Die Zahlen hinter dem Rückgang
Das größte Land Südamerikas verlor 2025 985.000 Hektar einheimischer Vegetation – ein Rückgang um 20,6 Prozent im Vergleich zum Vorjahr. Allein im Amazonas-Regenwald verlangsamte sich die Abholzung um 23,5 Prozent. Der Rückgang wurde in allen sechs großen Ökosystemen Brasiliens verzeichnet, wobei die Cerrado-Savanne südlich des Amazonas das am stärksten betroffene Biom blieb und mehr als die Hälfte des gesamten Vegetationsverlusts ausmachte.
Wir beobachten eine Zunahme von Durchsetzungsmaßnahmen und Sanktionen, die in direktem Zusammenhang mit dem Rückgang der Abholzung in allen brasilianischen Biomen steht.
Durchsetzungsmaßnahmen treiben die Wende voran
Der technische Koordinator von MapBiomas, Marcos Rosa, erklärte gegenüber AFP, dass 65 Prozent der Gebiete, in denen das Netzwerk Vegetationsverlustwarnungen identifizierte, 2025 konkreten Maßnahmen der Behörden unterlagen – gegenüber 54 Prozent im Jahr 2024 und nur 5 Prozent im Jahr 2019, dem ersten Jahr der Amtszeit des rechtsextremen Ex-Präsidenten Jair Bolsonaro. Diese Zahlen sind ein politischer Trumpf für den linken Präsidenten Luiz Inácio Lula da Silva, der bei den Wahlen im Oktober eine vierte Amtszeit anstrebt und die Bekämpfung der Abholzung zu einem zentralen Ziel seiner Regierung gemacht hat. Lula hat versprochen, die illegale Abholzung bis 2030 vollständig zu beseitigen.

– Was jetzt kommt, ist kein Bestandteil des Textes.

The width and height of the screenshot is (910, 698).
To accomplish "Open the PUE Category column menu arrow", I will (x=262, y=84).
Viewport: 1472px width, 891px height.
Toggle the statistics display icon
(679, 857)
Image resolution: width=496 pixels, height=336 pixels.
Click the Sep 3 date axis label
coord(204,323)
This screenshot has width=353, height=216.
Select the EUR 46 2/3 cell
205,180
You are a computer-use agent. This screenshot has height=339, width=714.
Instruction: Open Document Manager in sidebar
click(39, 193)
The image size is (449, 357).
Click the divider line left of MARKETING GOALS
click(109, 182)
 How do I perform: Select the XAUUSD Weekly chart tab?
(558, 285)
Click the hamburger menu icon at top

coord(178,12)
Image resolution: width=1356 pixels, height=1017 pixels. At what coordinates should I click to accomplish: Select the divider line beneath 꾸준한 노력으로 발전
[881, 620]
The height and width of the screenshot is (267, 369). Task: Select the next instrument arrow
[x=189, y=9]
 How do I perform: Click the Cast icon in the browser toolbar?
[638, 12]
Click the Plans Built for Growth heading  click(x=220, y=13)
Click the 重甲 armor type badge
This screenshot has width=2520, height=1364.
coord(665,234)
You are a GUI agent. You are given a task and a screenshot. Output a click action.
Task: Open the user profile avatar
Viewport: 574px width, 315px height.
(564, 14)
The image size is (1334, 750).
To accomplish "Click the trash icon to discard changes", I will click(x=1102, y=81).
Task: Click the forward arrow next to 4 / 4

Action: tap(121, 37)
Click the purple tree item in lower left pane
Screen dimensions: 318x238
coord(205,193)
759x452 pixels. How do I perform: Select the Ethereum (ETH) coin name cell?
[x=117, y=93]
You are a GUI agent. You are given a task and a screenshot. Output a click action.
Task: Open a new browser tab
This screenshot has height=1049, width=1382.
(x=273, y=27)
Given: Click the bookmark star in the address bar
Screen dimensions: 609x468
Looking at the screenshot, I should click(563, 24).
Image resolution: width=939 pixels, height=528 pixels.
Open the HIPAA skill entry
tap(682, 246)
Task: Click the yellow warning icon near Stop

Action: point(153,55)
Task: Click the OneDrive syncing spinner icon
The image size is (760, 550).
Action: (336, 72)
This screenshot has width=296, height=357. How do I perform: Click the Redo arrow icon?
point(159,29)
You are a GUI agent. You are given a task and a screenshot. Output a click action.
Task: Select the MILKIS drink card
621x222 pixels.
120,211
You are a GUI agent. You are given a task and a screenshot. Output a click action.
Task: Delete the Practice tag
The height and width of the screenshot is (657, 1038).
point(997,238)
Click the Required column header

- Jair Bolsonaro tritt sein Amt an; nur 5 % der Vegetationsverlustmeldungen erhalten konkrete behördliche Maßnahmen
- Lula kehrt ins Amt zurück und macht den Kampf gegen die Abholzung zu einem zentralen Regierungsziel
- Rekord-Brandsaison in Brasilien; 54 % der MapBiomas-Meldungen erhalten behördliche Maßnahmen
- Abholzung sinkt um 20,6 % im Jahresvergleich; 65 % der Meldungen erhalten konkrete Maßnahmen; Lula richtet COP30 in Belém aus
- MapBiomas-Bericht bestätigt niedrigste Abholzung seit 2019, erstmals unter 1 Million Hektar
Landwirtschaft bleibt der überwältigende Treiber
MapBiomas, ein Konsortium aus Universitäten, NGOs und Technologieunternehmen, führt 99 Prozent des Vegetationsverlusts auf die Ausweitung der Landwirtschaft zurück. Die Daten umfassen bemerkenswerterweise keine durch Brände verlorenen Wälder, aber nach einer rekordverdächtigen Brandsaison im Jahr 2024 blieb Brasilien 2025 von größeren Infernos relativ verschont.
Das Ausmaß dessen, was bleibt
Trotz der Verbesserung bleibt das Zerstörungstempo atemberaubend. Im Amazonasgebiet, dem größten Regenwald der Welt, werden immer noch fünf Bäume pro Sekunde gefällt. Der Erhalt der Waldbedeckung gilt als wesentlich für die Bekämpfung des Klimawandels, da Bäume als natürliche Kohlenstoffsenke wirken und Kohlendioxid aus der Atmosphäre aufnehmen.
Politischer Gegenwind und der Druck auf die Cerrado
Lula möchte seine Umwelterfolge vor der Wahl präsentieren, nachdem er letztes Jahr den Klimagipfel COP30 in der Amazonasstadt Belém ausgerichtet hatte. Allerdings steht er von Umweltaktivisten in der Kritik, weil er ein massives Ölexplorationsprojekt nahe der Mündung des Amazonas unterstützt. Unterdessen bereiten einigen Umweltschützern die vergangene Woche von der Abgeordnetenkammer verabschiedeten Gesetze Sorgen, die nach ihrer Aussage die Kontrollen zur Eindämmung der Abholzung schwächen.